Well . . . ? Is it spring or not? I have to ask myself when I ride my bike out in the country and notice blossoms drifting off trees in February and I can't help but wonder if all this warm weather is going to confuse the trees as much as it's confusing me? Will there be blossoms left when they're supposed to be here? In April/May? I haven't moved to another part of the country or world and I have certain expectations about what spring will bring here in California. So what? Is there nothing left to count on?
What I can count on? Not so much, maybe--except that I've always gone back to one thing and it's always been there for me. Art. Or maybe I should say my relationship to art. Even if I'm not making art, I need it around me. Pictures satisfy me. Disturb me, yes, and they should.
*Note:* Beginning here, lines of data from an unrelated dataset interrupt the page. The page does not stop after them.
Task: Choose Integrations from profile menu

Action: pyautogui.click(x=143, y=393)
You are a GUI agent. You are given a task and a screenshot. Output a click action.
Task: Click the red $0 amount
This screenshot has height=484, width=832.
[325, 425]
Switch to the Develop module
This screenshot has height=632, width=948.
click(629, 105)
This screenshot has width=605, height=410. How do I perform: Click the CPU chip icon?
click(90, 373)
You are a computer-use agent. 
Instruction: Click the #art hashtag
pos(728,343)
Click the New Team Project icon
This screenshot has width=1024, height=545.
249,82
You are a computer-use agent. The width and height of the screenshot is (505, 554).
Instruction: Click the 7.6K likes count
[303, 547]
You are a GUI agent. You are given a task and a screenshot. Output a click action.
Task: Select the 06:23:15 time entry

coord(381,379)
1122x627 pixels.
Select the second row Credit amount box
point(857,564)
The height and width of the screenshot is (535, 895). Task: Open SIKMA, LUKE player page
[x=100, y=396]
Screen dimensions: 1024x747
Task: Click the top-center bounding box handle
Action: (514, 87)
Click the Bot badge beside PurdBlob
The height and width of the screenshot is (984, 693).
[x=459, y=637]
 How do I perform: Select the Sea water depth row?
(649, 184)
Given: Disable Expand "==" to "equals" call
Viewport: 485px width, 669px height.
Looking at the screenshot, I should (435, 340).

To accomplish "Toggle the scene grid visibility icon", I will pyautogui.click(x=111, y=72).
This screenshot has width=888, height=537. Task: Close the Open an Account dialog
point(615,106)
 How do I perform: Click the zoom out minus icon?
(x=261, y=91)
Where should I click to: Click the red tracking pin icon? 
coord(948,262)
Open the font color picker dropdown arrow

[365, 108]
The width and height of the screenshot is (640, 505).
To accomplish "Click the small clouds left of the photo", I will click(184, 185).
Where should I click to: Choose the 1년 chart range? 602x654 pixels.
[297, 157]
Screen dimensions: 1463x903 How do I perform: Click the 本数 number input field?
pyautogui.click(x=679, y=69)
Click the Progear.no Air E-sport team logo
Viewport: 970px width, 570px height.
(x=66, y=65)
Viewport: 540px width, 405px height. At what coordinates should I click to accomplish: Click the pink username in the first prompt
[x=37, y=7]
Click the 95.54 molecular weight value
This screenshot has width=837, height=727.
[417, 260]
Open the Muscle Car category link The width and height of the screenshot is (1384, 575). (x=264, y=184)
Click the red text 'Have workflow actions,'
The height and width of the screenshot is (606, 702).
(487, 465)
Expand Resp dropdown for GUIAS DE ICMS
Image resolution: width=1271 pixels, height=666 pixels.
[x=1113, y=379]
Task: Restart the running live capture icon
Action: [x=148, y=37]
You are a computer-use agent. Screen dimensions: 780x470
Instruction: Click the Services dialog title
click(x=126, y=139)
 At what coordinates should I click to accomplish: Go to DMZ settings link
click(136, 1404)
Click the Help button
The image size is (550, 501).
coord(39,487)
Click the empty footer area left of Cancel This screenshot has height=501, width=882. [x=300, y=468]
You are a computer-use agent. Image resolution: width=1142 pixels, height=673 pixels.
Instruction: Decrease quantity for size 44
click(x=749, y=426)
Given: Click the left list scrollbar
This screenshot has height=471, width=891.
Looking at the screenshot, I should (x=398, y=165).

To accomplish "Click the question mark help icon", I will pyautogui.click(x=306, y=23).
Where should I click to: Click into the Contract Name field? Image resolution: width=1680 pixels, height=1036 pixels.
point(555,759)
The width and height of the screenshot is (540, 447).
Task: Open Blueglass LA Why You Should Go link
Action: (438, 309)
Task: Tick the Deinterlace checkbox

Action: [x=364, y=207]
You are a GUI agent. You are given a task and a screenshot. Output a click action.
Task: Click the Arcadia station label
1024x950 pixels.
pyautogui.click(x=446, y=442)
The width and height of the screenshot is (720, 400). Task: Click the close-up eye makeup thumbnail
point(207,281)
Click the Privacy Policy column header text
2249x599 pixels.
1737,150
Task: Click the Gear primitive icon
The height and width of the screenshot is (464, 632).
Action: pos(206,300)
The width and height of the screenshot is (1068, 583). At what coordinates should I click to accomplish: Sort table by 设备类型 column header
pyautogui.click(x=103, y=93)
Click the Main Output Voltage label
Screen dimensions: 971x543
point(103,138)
Inspire me, sometimes. When I look at certain drawings or paintings--and I mean really look at them and see them--it's like my soul exhales. Mostly it's powerful color combinations and interactions that do this, but here's a B&W picture by T.H.Benton that does it as well--both because of subject matter and composition. Sometimes when I look at his work I notice my body swaying with the movement of his lines. Pretty cool thing.
So there's a constant.
Another constant is the way I feel when I go into the woods to visit old crone redwoods. Pogonip in Santa Cruz . I suggest you try it sometime. There's a good path that takes you through redwoods, across a meadow and past an old polo ground. Not for bikes--only boots. And a walking stick if you're like me and your knees need a little support down the hills.
Or you can find your epicenter at Nicene Marks. Some places are for bikes and others are for boots. Who knows--a trip there might help if you have constancy issues. Maybe it'll feel okay that things aren't supposed to be constant.